Goldstein also spearheaded the passage of the 2012 Florida law that bars youth athletes who exhibit concussion symptoms from returning to practice or play until a physician clears them. Proposed by a statewide concussion task force that Hotz led, the bill was signed into law at the Miller School by Governor Rick Scott, who dedicated it to Daniel Brett. The year before, Brett, a high school freshman from Broward County who dreamed of playing for the Miami Hurricanes, took his own life, ending two years of agony from multiple concussions.

Today, funded by the annual Daniel’s Dash for Concussion Awareness 5K Run/Walk in Sunrise, retired NFL wide receiver Ray Crittenden, a researcher on Hotz’s concussion team, visits area high schools to talk to football players about the consequences of ignoring concussion symptoms.

Crittenden knows he’s reaching some young men, but research shows most high school football players still do not report symptoms. “I’ll see some of these kids in the clinic, and they tell me, ‘You’re the reason I’m here,’ but the culture is embedded by high school,” he says. “We really need to start earlier, so they grow up in a culture of awareness.”

Fortunately, Crittenden says, Miami-Dade has a growing legion of sentinels—the hundreds of public high school coaches, athletics directors, and trainers who, through the state law and their training for and participation in the countywide concussion program, understand what Scavo began learning the night he met Hotz on Southridge High’s sidelines.

“Concussion is serious, and we all have to take it seriously,’’ says Scavo, who became UM’s head athletic trainer in 2011. “We are the frontlines, and now we have the tools to build awareness and change the culture.”

Now a model for the nation, the countywide program is also a valuable research tool, providing Hotz and her team the big-picture data on how and when youth athletes in all sports suffer concussions, and how long they take to recover. But it’s also an essential prevention tool, raising red flags about isolated problems. Hotz points to a high school that, over two weeks, sent seven football players to the concussion clinic. She soon learned why: None of them had been wearing their assigned, properly fitted helmets; they were just randomly grabbing one.

“To get a handle on injury prevention, you have to have a surveillance system in place that helps you look at where, when, why, and how injuries are happening,” Hotz says. “Now we have those answers, and can drill down to the problem and fix it.
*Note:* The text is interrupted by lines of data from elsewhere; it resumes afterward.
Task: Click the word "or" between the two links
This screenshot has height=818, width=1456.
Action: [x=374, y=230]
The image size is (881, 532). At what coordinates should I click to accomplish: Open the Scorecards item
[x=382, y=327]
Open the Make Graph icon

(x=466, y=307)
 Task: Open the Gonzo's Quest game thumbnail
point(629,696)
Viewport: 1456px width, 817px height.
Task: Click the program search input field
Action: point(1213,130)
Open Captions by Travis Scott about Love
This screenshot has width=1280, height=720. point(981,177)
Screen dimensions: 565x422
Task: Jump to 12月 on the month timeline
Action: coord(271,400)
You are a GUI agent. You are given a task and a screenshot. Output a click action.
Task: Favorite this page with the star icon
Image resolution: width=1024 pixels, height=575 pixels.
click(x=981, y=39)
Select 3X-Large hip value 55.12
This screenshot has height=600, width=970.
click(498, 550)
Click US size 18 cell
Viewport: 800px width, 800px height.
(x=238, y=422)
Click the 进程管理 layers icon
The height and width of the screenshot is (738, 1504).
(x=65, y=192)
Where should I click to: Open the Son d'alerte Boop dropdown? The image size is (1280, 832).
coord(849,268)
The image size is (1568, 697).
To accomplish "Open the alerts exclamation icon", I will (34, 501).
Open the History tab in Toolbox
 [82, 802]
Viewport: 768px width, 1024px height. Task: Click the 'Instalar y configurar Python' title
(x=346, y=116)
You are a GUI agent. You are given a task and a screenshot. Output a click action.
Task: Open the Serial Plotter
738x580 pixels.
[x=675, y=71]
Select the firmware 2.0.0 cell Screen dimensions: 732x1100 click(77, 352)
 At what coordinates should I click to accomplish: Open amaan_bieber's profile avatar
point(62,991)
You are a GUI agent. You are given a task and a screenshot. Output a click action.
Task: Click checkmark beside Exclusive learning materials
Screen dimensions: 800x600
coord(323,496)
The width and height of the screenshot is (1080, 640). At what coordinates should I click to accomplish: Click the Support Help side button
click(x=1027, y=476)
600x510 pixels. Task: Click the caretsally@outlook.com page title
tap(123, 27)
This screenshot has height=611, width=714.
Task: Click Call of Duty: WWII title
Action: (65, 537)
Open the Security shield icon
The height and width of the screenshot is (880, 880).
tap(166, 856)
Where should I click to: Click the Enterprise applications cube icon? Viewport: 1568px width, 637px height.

Maybe it’s the helmet; maybe it’s a tackling technique issue. Without surveillance, we wouldn’t know.”

And without Hotz, who also launched the countywide BikeSafe and statewide WalkSafe programs to teach youngsters to ride and cross streets safely, Florida might be a far riskier place to play contact sports.

“People ask me all the time if I would let my kid play football,” she says. “Absolutely I would. But I wouldn’t drop my kid off at a pool that didn’t have a certified lifeguard on duty. And I wouldn’t drop my kid off at a field to play without a coach or someone there who is trained in proper tackling techniques and who understands concussion.”